Now we know: the Donald in office is every bit as much of a disaster as we feared he'd be. The tone's been set by this grotesque decision to ban entry from certain Muslim countries (but not Saudi Arabia or Egypt). A judge has already stepped in to halt the deportation of visa holders or refugees stranded at airports, and the lawyers are on the case. So the pattern is set: Trump acts like a despot, clearing the Washington departments of anyone competent and replacing them with his cronies, while the underpinnings of a constitutional liberal democracy are tested to the limit in their efforts to hold his dictatorial instincts in check.
And it's so badly thought through, this move. Apart from going against everything the US used to stand for, its blatant bigotry will surely backfire. Those justifying their violence against the West by accusations of "Islamophobia" and the like now have something definite to shout about.
The one thing we didn't know about Trump before he took office was whether or not he'd show himself to be a clever political operator. Well, that's that settled then. He clearly doesn't have a clue.
It is not a happy scene. The world order is falling apart, tyrants are setting the global agenda from their palaces in Moscow, Beijing and Ankara, and the president of the United States is acting like a vindictive, out-of-control crazy person.
This is going to end very, very badly.
Update: this sums it up pretty well.
"Not only is it immoral and stupid, it's also counterproductive," says Patrick Skinner, a former CIA counterterrorism case officer…. "We've got military, intelligence, and diplomatic personnel on the ground right now in Syria, Libya, and Iraq who are working side by side with the people, embedded in combat, and training and advising. At no time in the US's history have we depended more on local—and I mean local—partnerships for counterterrorism. We need people in Al Bab, Syria; we depend on people in a certain part of eastern Mosul, Iraq; in Cert, Libya.
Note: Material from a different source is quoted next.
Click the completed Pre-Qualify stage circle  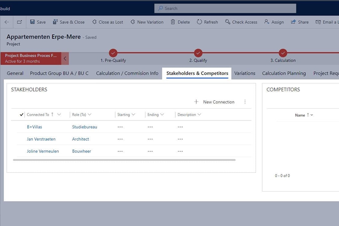(113, 53)
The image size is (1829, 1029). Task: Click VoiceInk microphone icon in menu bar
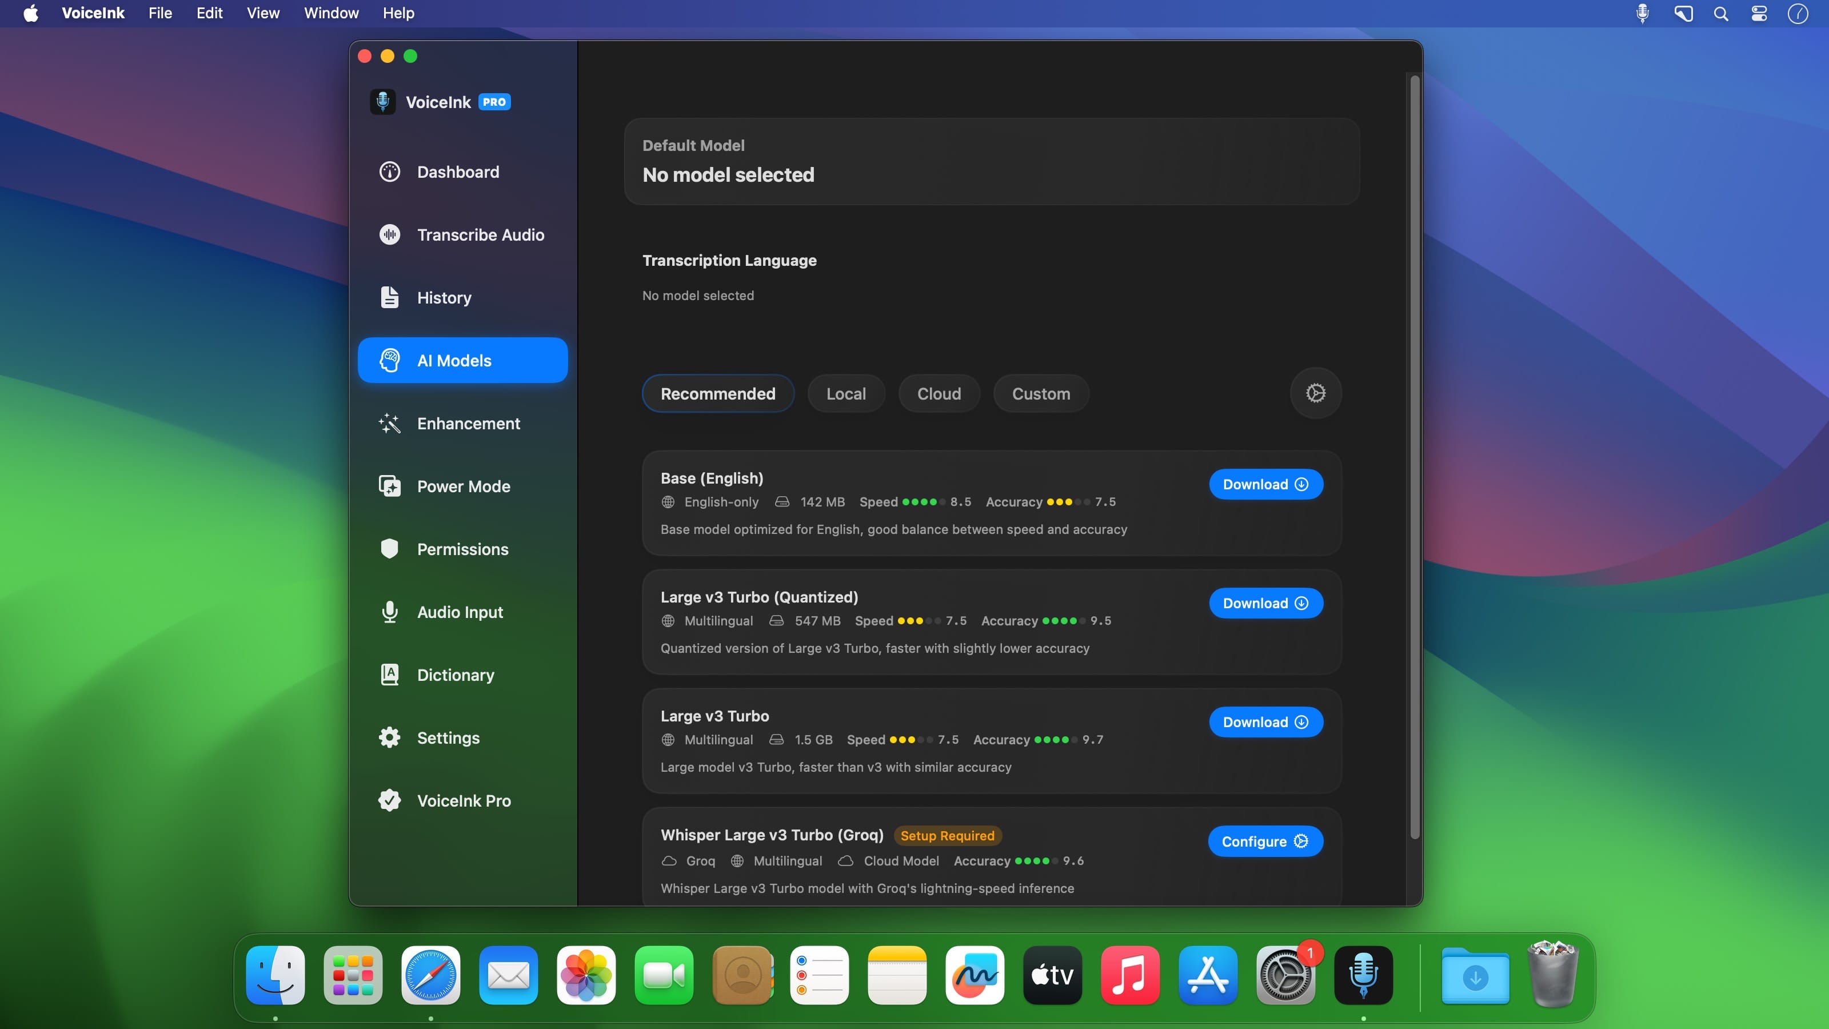pos(1642,13)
At the exact moment we need them most, we're telling these people, 'Get screwed.'"
Kirk W. Johnson, who spent a year on the reconstruction in Fallujah in Iraq with the US Agency for International Development (USAID), echoes Skinner's fears: "This will have immediate national security implications, in that we are not going to be able to recruit people to help us right now, and people are not going to step forward to help us in any future wars if this is our stance."…
"These people who are directly and immediately impacted by this have done more to help our country than just about every breathing American has—especially the president. Shame is not a strong enough word for today. This is a disgraceful moment."